MEMORANDUM OPINION AND ORDER ESTABLISHING FIXED MARKET RATE OF INTEREST ON ALLOWED SECURED PROPERTY TAX AND DEFERRED PRIORITY CLAIMS AGAINST GENERAL DEVELOPMENT CORPORATION

A. JAY CRISTOL, Bankruptcy Judge.

THIS MATTER came before the Court at a hearing on May 26, 1992, upon this Court's Memorandum Opinion On Objections Of The County Tax Collectors (the "Memorandum Opinion"), entered on December 20, 1991, and this Court's Order (the "Confirmation Order"), 135 B.R. 1008 (Bkrtcy.S.D.Fla.1991), Confirming Restated Second Amended Joint Plan of Reorganization (the "Joint Plan")[1] of General Development Corporation ("GDC"), entered on March 27, 1992. The Memorandum Opinion directed that a hearing be held to establish the appropriate fixed, market rate of interest for allowed prepetition secured property tax claims in Class 2.3 of the Joint Plan (the "Secured Tax Claims"). The Confirmation Order directed that a hearing be held to establish the appropriate fixed, market rate of interest for allowed deferred priority claims in Classes 3.1, 3.3 and for Priority Tax Claims (as defined in the Joint Plan) (collectively, with claims in Classes 3.1 and 3.3, the "Deferred *612 Claims"). For the reasons stated below and in the Memorandum Opinion, the Court finds that the proper fixed market rate of interest on allowed Secured Tax Claims shall be 9.25%, the proper fixed market rate of interest on allowed Deferred Claims other than the Priority Tax Claims is 9.25%, and the proper fixed market rate of interest on the Priority Tax Claims is 9.25%.

The court has listened to various moans and wails crying out against the court adjusting the contracts of various purchasers of Tax Certificates on property of this Debtor.
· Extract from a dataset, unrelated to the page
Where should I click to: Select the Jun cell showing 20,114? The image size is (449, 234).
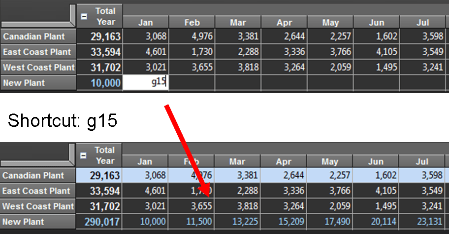click(376, 222)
The court has previously determined that it has the power to modify the interest rate to be paid to persons who purchased Tax Certificates in various counties throughout the State of Florida. In the Memorandum Opinion, this Court has already considered and overruled the objections of certain county tax collectors and GDC tax certificate holders (collectively, the "Tax Collectors") to the treatment of Secured Tax Claims under the terms of the Joint Plan. The Joint Plan, as modified by the Confirmation Order, provides that the holders of allowed Secured Tax Claims, which include both tax collectors and certificate holders, will receive deferred payments of their claims in ten semiannual payments with interest accruing from the Effective Date at "such rate of interest as may be required by Section 1129(b)(2)(A)(i)(II) of the Bankruptcy Code." The Tax Collectors objected to that provision of the Joint Plan, arguing that the appropriate rate of interest on Secured Tax Claims after the Effective Date would be the state statutory rate of 18% per annum (or such lower interest rate as may have been bid by the certificate holder).
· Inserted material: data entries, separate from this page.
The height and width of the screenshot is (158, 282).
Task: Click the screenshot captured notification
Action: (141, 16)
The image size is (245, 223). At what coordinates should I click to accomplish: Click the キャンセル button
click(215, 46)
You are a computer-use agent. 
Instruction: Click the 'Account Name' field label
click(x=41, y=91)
Based on the Eleventh Circuit's decision in In re Southern States Motor Inns, Inc., 709 F.2d 647 (11th Cir.1983), cert. denied, 465 U.S. 1022, 104 S. Ct. 1275, 79 L. Ed. 2d 680 (1984) and other cases cited in the Memorandum Opinion, and because the statutory rate is unrelated to market forces, this Court concluded that the statutory rate of 18% provided for by Chapter 197 of the Florida Statutes is irrelevant to the determination of the appropriate interest rate on Secured Tax Claims.[2] Instead, this Court ruled that the appropriate rate would be a market rate for a comparable "loan" of a term equal to that of the payout period on Secured Tax Claims, and that the appropriate rate should be a fixed interest rate. Because the only testimony presented prior to entry of the Memorandum Opinion dealt with floating rates of interest, the Court scheduled a hearing to establish the proper fixed rate of interest. The only issue now before the court is whether the court should exercise its power to modify such interest rates and how.

DISCUSSION

When Congress enacted the Bankruptcy Code, it created the power to modify interest rates applicable against the Internal Revenue Service as well as against all other taxing authorities and parties purchasing Tax Certificates through taxing authorities. The Court deems it appropriate to take a few moments to discuss its reasoning in lay terms in order to explain how it justifies exercising this power. Perhaps, some of those persons affected thereby will understand that this decision leaves them no worse off than they were and, perhaps, somewhat better off.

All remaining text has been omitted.